**SOURCE EXCERPT:**

Re: [PATCH rfc] nfs: propagate readlink errors in nfs_symlink_filler

Jeff Layton <jlayton@xxxxxxxxxx> · Tue, 21 May 2024 09:22:46 -0400

On Tue, 2024-05-21 at 15:58 +0300, Sagi Grimberg wrote:
> There is an inherent race where a symlink file may have been overriden
> (by a different client) between lookup and readlink, resulting in a
> spurious EIO error returned to userspace. Fix this by propagating back
> ESTALE errors such that the vfs will retry the lookup/get_link (similar
> to nfs4_file_open) at least once.
> 
> Cc: Dan Aloni <dan.aloni@xxxxxxxxxxxx>
> Signed-off-by: Sagi Grimberg <sagi@xxxxxxxxxxx>
> ---
> Note that with this change the vfs should retry once for
> ESTALE errors. However with an artificial reproducer of high
> frequency symlink overrides, nothing prevents the retry to
> also encounter ESTALE, propagating the error back to userspace.
> The man pages for openat/readlinkat do not list an ESTALE errno.
> 
> An alternative attempt (implemented by Dan) was a local retry loop
> in nfs_get_link(), if this is an applicable approach, Dan can
> share his patch instead.
> 
>  fs/nfs/symlink.c | 2 +-
>  1 file changed, 1 insertion(+), 1 deletion(-)
> 
> diff --git a/fs/nfs/symlink.c b/fs/nfs/symlink.c
> index 0e27a2e4e68b..13818129d268 100644
> --- a/fs/nfs/symlink.c
> +++ b/fs/nfs/symlink.c
> @@ -41,7 +41,7 @@ static int nfs_symlink_filler(struct file *file, struct folio *folio)

**TO BE DONE:** Pick up the mailing-list reply about the NFS readlink patch after its last line and continue it.

[Entries from a dataset]
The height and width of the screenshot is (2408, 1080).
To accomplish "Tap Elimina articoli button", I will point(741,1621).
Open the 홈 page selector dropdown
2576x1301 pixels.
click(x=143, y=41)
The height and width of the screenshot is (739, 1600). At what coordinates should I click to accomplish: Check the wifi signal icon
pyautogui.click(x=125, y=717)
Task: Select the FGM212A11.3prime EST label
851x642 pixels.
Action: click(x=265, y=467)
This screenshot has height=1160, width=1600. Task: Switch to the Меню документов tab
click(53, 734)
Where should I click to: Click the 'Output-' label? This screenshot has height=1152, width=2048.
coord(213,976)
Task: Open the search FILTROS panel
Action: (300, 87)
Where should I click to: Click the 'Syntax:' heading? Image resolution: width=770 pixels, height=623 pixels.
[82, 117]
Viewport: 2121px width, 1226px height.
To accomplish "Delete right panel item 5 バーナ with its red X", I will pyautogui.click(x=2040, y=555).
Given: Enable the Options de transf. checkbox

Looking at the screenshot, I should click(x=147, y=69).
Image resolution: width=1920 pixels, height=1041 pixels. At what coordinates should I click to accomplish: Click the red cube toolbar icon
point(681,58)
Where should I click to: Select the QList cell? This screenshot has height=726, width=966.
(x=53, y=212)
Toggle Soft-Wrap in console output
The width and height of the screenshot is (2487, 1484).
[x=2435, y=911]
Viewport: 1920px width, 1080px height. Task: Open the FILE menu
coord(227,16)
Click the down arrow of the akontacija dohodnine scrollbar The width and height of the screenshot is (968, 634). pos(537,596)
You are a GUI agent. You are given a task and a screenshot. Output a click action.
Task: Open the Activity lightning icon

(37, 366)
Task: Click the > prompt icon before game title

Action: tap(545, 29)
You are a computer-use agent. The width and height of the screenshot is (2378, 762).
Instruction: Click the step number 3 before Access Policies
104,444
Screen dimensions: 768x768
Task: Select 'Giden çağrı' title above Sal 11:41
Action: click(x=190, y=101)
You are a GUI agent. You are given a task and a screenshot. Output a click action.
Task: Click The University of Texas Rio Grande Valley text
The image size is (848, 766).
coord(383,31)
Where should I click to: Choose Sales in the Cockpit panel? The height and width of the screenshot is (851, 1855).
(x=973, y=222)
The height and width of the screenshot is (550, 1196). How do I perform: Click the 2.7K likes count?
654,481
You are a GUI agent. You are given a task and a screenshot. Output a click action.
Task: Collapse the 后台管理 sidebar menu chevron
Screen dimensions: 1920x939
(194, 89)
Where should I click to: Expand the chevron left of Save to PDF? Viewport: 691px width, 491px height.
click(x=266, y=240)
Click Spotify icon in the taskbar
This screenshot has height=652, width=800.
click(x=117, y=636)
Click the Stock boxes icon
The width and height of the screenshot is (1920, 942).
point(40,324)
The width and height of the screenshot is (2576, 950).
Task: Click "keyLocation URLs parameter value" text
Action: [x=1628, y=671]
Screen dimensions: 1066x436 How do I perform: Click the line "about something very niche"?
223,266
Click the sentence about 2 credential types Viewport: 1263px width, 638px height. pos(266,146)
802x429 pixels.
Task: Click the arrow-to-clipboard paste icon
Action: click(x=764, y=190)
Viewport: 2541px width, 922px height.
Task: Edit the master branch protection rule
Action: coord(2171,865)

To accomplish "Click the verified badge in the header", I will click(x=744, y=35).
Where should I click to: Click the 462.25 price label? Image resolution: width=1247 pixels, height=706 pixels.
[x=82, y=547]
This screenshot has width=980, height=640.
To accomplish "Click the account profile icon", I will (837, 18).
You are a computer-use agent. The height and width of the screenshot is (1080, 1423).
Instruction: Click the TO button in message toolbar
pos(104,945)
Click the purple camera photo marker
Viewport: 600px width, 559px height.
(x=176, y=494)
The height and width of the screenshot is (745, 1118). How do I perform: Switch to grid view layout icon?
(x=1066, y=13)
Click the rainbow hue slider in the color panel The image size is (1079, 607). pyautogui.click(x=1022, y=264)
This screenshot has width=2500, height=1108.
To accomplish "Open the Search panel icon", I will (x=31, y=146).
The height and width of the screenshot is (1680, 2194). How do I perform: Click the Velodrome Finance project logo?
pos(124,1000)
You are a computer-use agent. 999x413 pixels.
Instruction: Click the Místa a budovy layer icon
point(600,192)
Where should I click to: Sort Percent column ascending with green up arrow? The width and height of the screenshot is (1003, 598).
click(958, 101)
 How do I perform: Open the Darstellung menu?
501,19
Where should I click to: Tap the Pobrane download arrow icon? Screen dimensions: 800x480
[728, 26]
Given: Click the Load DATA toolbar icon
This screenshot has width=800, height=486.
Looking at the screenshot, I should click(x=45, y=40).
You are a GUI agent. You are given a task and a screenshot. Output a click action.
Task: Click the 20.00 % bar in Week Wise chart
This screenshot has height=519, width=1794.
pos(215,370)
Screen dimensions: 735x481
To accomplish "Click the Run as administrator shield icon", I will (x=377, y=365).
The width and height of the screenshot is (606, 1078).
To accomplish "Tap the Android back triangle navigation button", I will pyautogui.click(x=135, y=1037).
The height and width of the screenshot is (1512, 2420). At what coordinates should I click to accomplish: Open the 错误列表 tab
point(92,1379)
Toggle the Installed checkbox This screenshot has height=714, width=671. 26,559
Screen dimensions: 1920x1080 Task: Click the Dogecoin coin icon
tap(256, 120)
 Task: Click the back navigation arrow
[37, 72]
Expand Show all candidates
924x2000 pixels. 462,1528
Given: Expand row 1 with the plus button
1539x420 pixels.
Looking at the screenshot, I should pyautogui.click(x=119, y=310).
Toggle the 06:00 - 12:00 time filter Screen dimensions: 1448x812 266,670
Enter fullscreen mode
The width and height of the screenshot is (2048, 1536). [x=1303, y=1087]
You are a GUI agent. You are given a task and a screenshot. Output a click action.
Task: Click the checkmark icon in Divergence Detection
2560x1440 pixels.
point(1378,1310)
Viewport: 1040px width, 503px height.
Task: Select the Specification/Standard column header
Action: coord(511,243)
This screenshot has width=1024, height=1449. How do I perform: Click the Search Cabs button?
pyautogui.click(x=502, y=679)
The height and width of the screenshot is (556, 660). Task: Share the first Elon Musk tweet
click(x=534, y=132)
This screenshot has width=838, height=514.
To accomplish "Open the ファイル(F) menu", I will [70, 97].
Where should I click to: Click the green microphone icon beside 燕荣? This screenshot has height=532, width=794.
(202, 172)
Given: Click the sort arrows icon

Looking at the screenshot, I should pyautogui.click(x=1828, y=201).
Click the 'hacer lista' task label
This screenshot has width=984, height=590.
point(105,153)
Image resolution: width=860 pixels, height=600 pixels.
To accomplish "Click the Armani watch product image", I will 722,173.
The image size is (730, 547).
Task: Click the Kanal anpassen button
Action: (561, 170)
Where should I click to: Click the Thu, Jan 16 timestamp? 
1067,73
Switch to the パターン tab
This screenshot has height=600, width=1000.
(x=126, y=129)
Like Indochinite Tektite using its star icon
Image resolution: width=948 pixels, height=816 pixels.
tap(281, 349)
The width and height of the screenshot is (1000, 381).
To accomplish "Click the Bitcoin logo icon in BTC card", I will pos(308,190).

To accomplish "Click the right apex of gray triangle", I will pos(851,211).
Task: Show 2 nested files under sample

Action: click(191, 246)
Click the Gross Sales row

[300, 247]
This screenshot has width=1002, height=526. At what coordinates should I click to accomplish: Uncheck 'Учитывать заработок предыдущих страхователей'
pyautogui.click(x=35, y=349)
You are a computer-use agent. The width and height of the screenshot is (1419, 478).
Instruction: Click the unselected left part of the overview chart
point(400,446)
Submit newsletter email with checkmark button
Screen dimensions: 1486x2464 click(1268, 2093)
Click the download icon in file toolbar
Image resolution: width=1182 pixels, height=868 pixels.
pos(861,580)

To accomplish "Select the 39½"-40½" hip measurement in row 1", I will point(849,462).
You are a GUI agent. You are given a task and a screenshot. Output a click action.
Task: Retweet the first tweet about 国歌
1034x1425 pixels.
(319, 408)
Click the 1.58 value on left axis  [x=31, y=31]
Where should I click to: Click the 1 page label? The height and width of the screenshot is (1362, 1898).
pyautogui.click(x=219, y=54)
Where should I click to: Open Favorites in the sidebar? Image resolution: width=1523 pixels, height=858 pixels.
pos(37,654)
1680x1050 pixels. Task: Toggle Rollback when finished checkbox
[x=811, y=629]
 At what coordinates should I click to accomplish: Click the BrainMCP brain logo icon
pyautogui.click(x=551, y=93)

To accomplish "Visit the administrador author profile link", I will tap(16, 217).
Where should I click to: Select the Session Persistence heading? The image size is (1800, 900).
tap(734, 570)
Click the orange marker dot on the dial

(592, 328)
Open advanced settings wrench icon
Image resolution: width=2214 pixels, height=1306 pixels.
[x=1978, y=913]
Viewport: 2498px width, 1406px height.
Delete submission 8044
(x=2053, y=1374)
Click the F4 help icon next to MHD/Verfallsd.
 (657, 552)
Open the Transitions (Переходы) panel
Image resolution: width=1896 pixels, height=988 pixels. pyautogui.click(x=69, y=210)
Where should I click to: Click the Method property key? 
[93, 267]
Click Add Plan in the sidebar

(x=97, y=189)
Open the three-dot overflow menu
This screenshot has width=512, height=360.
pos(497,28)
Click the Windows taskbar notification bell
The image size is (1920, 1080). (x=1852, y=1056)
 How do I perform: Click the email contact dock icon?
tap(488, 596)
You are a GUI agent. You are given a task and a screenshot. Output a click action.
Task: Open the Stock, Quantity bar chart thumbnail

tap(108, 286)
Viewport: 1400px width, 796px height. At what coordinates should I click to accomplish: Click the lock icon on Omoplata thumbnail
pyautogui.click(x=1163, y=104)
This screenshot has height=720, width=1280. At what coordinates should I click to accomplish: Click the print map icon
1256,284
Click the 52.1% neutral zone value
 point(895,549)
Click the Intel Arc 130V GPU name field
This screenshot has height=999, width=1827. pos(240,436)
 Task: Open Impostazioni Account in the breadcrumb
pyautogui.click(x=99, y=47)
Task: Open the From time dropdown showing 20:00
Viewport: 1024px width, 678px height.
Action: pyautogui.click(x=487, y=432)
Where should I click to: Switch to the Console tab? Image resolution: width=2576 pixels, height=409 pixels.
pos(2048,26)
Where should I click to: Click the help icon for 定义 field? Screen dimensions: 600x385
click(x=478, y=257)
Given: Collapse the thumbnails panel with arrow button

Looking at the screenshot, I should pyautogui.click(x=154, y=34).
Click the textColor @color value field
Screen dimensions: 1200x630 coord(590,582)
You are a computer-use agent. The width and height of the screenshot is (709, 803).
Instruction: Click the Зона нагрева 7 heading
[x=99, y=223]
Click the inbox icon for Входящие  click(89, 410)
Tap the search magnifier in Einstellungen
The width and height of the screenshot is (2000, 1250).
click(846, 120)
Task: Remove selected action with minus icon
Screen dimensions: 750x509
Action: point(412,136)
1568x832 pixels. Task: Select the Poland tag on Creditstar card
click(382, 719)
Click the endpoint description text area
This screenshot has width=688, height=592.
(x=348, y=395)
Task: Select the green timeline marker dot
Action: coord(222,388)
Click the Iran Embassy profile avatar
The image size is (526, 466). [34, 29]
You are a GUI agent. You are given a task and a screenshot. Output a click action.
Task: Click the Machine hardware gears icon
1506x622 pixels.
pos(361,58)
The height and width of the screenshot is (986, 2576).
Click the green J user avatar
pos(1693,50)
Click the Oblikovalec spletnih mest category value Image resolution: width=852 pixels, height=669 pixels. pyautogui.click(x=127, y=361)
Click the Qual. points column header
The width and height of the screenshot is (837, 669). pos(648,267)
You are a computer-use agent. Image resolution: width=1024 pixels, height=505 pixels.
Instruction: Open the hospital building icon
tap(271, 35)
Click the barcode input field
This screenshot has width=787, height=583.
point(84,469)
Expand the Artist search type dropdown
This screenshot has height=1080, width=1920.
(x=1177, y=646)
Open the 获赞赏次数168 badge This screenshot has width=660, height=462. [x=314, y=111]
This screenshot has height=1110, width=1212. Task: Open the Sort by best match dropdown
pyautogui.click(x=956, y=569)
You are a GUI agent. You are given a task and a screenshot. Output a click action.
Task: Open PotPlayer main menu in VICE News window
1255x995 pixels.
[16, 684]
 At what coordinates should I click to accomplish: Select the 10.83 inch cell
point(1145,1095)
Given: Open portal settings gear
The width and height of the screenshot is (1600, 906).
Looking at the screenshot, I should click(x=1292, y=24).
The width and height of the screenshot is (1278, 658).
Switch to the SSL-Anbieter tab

**WRITTEN REPLY:**
>  error:
>  	folio_set_error(folio);
>  	folio_unlock(folio);
> -	return -EIO;
> +	return error;
>  }
>  
>  static const char *nfs_get_link(struct dentry *dentry,

git blame seems to indicate that we've returned -EIO here since the
beginning of the git era (and likely long before that). I see no reason
for us to cloak the real error there though, especially with something
like an ESTALE error.

    Reviewed-by: Jeff Layton <jlayton@xxxxxxxxxx>

FWIW, I think we shouldn't try to do any retry looping on ESTALE beyond
what we already do.

Yes, we can sometimes trigger ESTALE errors to bubble up to userland if
we really thrash the underlying filesystem when testing, but I think
that's actually desirable:

If you have real workloads across multiple machines that are racing
with other that tightly, then you should probably be using some sort of
locking or other synchronization. If it's clever enough that it
doesn''t need that, then it should be able to deal with the occasional
ESTALE error by retrying on its own.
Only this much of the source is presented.